[ABOUT THIS EXERCISE] For the material below, return exactly the lines starting at the line containing "Shipping & Handling (866, 1407)" and ending at the line containing "Temas (297, 2332)", both ends included, and no others.

[DATA RECORDS]
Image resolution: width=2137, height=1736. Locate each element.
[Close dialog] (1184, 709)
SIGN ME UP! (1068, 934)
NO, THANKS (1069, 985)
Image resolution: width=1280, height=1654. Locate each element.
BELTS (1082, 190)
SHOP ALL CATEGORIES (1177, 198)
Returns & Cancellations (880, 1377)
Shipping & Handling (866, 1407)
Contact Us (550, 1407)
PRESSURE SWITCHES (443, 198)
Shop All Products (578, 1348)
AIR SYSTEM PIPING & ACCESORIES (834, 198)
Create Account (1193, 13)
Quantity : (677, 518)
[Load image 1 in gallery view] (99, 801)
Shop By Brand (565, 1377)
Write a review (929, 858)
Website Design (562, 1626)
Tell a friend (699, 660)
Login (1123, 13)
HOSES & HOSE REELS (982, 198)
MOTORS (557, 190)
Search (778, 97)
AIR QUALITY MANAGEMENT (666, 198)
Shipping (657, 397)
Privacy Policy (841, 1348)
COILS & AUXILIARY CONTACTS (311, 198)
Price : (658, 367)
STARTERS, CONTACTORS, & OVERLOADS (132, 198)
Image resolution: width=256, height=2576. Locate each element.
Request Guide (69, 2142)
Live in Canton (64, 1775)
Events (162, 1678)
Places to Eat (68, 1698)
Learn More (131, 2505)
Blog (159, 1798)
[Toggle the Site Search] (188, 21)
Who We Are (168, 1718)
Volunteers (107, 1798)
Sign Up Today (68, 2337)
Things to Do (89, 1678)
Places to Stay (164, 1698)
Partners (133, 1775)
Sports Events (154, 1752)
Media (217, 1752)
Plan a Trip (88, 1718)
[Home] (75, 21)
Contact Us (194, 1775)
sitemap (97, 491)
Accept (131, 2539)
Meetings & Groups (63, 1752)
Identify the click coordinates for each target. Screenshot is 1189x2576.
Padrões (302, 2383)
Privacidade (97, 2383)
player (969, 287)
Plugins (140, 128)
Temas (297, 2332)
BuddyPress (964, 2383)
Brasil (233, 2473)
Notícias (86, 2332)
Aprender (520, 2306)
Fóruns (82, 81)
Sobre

[EXPECTED ANSWER]
Shipping & Handling (866, 1407)
Contact Us (550, 1407)
PRESSURE SWITCHES (443, 198)
Shop All Products (578, 1348)
AIR SYSTEM PIPING & ACCESORIES (834, 198)
Create Account (1193, 13)
Quantity : (677, 518)
[Load image 1 in gallery view] (99, 801)
Shop By Brand (565, 1377)
Write a review (929, 858)
Website Design (562, 1626)
Tell a friend (699, 660)
Login (1123, 13)
HOSES & HOSE REELS (982, 198)
MOTORS (557, 190)
Search (778, 97)
AIR QUALITY MANAGEMENT (666, 198)
Shipping (657, 397)
Privacy Policy (841, 1348)
COILS & AUXILIARY CONTACTS (311, 198)
Price : (658, 367)
STARTERS, CONTACTORS, & OVERLOADS (132, 198)
Image resolution: width=256, height=2576. Locate each element.
Request Guide (69, 2142)
Live in Canton (64, 1775)
Events (162, 1678)
Places to Eat (68, 1698)
Learn More (131, 2505)
Blog (159, 1798)
[Toggle the Site Search] (188, 21)
Who We Are (168, 1718)
Volunteers (107, 1798)
Sign Up Today (68, 2337)
Things to Do (89, 1678)
Places to Stay (164, 1698)
Partners (133, 1775)
Sports Events (154, 1752)
Media (217, 1752)
Plan a Trip (88, 1718)
[Home] (75, 21)
Contact Us (194, 1775)
sitemap (97, 491)
Accept (131, 2539)
Meetings & Groups (63, 1752)
Identify the click coordinates for each target. Screenshot is 1189x2576.
Padrões (302, 2383)
Privacidade (97, 2383)
player (969, 287)
Plugins (140, 128)
Temas (297, 2332)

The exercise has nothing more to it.